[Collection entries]
════════════════
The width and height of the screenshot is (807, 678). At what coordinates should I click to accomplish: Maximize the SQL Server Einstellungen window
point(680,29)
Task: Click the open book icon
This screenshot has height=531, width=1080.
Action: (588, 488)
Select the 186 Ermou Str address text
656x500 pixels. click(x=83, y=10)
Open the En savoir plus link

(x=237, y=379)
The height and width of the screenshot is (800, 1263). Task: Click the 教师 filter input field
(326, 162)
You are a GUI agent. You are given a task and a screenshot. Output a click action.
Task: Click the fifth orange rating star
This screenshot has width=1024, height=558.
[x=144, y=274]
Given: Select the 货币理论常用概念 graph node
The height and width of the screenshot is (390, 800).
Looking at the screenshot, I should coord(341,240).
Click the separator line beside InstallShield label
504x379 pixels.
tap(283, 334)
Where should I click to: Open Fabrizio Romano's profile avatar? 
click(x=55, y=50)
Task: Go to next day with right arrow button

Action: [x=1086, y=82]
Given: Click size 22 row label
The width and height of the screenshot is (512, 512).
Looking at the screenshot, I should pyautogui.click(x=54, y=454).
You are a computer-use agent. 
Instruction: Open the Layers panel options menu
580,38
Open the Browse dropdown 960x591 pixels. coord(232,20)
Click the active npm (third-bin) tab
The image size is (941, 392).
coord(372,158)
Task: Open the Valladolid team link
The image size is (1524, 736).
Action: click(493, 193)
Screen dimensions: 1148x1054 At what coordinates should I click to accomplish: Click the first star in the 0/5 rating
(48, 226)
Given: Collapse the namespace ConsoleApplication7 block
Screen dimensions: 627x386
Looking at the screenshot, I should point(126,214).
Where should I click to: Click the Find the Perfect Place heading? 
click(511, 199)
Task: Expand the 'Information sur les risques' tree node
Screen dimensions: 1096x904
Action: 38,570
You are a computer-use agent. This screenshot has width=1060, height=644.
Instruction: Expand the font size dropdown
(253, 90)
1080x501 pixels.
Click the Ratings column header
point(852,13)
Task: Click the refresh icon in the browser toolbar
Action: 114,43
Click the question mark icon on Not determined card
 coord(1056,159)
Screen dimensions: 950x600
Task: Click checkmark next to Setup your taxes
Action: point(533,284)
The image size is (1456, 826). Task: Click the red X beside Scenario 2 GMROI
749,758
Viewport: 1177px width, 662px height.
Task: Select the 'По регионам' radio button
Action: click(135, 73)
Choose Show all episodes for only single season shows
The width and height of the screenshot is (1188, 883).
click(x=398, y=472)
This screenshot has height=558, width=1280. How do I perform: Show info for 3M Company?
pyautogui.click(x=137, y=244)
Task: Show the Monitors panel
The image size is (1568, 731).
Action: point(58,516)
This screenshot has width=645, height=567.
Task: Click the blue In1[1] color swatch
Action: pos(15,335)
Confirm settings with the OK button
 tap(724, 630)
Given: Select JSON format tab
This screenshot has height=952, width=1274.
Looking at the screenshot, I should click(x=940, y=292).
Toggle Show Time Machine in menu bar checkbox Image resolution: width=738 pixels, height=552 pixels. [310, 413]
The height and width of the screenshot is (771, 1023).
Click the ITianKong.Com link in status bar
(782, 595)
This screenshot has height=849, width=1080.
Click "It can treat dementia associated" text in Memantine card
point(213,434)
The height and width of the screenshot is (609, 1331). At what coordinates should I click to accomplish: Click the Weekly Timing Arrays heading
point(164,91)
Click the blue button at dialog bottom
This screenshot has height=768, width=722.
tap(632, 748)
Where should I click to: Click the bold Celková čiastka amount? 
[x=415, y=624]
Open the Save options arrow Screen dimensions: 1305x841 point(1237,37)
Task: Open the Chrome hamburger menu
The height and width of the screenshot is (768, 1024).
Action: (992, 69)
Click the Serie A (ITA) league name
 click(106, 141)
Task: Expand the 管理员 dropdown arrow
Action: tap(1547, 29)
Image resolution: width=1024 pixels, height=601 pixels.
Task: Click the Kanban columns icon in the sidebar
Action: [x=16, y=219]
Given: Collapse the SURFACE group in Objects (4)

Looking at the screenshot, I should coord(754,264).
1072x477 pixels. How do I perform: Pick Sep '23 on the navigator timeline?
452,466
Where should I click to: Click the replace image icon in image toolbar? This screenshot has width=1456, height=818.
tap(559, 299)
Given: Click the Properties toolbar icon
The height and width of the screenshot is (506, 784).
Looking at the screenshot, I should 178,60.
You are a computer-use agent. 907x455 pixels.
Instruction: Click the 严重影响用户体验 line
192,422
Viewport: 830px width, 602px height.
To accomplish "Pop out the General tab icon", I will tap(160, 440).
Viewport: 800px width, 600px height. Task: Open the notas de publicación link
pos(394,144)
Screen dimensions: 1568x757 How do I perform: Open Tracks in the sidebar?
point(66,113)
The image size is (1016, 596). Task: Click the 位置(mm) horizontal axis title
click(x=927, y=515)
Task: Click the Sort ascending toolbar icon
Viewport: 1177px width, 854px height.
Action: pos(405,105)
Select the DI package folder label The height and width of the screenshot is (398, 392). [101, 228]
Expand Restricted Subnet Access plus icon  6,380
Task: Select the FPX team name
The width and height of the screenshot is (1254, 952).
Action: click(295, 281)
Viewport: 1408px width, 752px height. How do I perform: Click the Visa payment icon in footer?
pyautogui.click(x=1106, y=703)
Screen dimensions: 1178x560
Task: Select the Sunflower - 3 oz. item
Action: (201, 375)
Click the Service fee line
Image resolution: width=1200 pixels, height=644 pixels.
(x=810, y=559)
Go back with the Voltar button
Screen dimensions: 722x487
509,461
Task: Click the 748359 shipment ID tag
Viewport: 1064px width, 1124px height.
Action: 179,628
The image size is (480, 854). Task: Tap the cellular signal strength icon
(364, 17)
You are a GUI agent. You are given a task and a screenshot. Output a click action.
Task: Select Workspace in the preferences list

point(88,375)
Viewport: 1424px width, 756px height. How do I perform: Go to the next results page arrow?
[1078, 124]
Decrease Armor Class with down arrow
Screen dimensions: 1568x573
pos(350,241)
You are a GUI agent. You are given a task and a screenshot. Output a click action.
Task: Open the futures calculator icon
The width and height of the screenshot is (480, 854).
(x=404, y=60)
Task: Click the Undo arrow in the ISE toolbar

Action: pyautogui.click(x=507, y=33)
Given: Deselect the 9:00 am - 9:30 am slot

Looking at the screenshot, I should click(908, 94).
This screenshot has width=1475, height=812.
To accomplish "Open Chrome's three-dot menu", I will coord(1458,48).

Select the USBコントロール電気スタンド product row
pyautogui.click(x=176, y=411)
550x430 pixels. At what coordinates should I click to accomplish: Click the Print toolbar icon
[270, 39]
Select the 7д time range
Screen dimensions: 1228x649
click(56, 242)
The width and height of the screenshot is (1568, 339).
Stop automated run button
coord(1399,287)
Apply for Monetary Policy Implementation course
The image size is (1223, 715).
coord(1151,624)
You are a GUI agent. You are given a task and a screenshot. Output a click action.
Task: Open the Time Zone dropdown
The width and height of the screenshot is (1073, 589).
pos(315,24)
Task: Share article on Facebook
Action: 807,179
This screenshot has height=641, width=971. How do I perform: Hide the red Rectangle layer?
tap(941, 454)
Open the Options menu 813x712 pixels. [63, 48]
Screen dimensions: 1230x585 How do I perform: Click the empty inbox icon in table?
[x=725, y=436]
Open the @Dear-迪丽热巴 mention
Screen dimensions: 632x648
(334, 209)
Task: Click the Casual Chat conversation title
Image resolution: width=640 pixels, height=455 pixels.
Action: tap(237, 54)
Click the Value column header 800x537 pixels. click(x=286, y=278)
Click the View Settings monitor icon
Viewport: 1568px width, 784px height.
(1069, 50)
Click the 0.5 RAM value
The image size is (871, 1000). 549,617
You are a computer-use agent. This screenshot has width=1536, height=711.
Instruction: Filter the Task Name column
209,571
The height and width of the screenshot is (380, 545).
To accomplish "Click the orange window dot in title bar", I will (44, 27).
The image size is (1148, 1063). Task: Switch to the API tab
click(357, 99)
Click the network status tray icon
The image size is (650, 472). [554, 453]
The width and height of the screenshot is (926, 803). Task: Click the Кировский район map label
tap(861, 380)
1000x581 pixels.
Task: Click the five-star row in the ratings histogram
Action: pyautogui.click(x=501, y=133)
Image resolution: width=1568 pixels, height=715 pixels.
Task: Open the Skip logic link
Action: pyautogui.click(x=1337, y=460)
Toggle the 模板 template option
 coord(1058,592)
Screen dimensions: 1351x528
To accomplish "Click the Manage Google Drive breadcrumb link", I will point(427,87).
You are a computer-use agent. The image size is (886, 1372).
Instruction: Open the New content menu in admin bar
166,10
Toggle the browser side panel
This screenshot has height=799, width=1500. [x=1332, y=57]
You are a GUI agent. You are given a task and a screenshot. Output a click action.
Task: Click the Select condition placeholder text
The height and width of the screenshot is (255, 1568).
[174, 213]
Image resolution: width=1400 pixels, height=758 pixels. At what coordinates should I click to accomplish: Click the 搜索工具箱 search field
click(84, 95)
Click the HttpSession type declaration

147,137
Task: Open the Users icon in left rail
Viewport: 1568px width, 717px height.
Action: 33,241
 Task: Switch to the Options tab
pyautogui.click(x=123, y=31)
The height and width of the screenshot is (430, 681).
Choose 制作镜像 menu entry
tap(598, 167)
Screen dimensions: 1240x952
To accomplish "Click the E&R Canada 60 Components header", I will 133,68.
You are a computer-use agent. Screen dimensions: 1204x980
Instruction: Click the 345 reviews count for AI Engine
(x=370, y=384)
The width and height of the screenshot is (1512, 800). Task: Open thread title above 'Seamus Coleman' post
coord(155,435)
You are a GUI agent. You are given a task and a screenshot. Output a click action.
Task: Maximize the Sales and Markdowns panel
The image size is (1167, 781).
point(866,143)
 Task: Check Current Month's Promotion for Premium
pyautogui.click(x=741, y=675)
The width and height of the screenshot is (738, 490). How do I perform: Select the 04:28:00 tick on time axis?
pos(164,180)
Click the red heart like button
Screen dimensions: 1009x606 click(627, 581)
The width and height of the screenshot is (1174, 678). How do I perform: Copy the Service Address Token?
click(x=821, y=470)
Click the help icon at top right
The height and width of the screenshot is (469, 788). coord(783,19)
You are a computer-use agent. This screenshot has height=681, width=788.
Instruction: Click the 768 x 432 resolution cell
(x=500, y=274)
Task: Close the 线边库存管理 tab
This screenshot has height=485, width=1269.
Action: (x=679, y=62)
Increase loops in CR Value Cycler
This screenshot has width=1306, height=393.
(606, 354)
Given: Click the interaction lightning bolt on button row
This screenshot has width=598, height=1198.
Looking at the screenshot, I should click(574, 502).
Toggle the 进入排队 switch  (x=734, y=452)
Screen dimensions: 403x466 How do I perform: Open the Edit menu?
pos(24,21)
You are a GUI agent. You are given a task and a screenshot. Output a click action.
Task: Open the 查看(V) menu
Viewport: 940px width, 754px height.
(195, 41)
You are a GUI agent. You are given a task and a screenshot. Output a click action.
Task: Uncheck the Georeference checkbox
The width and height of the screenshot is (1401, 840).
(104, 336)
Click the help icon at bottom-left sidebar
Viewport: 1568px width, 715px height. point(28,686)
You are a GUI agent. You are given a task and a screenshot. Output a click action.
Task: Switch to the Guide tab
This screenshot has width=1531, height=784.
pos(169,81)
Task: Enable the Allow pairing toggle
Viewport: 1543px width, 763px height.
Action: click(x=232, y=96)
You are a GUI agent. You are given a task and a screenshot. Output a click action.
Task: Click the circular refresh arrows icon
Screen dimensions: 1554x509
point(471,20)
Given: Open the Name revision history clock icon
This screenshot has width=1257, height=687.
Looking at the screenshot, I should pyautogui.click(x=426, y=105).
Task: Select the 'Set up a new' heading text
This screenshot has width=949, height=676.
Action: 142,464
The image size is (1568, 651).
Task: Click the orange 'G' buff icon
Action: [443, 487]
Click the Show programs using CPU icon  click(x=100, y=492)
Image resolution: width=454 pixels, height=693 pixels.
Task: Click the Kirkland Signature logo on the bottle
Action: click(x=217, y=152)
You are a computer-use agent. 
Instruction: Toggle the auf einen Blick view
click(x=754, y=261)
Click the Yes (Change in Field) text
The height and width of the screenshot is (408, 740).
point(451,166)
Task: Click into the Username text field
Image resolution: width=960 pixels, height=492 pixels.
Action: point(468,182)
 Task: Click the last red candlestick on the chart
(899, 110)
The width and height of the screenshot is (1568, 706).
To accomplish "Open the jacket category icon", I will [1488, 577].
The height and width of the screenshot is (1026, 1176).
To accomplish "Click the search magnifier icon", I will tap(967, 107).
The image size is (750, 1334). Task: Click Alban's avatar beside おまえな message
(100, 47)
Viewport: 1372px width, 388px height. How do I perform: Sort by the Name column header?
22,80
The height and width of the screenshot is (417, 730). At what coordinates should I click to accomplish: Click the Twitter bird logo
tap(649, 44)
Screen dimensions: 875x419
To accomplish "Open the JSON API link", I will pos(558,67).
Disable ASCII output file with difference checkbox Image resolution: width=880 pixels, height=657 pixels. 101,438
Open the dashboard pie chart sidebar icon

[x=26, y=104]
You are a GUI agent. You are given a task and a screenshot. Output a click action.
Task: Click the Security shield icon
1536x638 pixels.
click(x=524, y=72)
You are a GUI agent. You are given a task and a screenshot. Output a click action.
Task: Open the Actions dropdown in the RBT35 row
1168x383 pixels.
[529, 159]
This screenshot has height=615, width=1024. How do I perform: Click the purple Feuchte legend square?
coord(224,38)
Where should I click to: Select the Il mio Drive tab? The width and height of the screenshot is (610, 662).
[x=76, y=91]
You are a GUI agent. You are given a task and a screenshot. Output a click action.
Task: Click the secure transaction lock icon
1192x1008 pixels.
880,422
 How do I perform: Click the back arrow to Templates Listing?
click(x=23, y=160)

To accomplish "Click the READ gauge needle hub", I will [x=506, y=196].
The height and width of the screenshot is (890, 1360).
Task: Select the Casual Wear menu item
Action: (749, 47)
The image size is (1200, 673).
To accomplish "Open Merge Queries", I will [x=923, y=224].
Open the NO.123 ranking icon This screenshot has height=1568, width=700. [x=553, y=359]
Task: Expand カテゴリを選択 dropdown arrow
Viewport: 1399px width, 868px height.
════════════════
YOUR OBJECTIVE:
Return only the lines between the one holding "Open the En savoir plus link" and the one holding "Given: Select the 货币理论常用概念 graph node", inclusive, exactly as they appear above.

FINISHED TASK:
Open the En savoir plus link

(x=237, y=379)
The height and width of the screenshot is (800, 1263). Task: Click the 教师 filter input field
(326, 162)
You are a GUI agent. You are given a task and a screenshot. Output a click action.
Task: Click the fifth orange rating star
This screenshot has width=1024, height=558.
[x=144, y=274]
Given: Select the 货币理论常用概念 graph node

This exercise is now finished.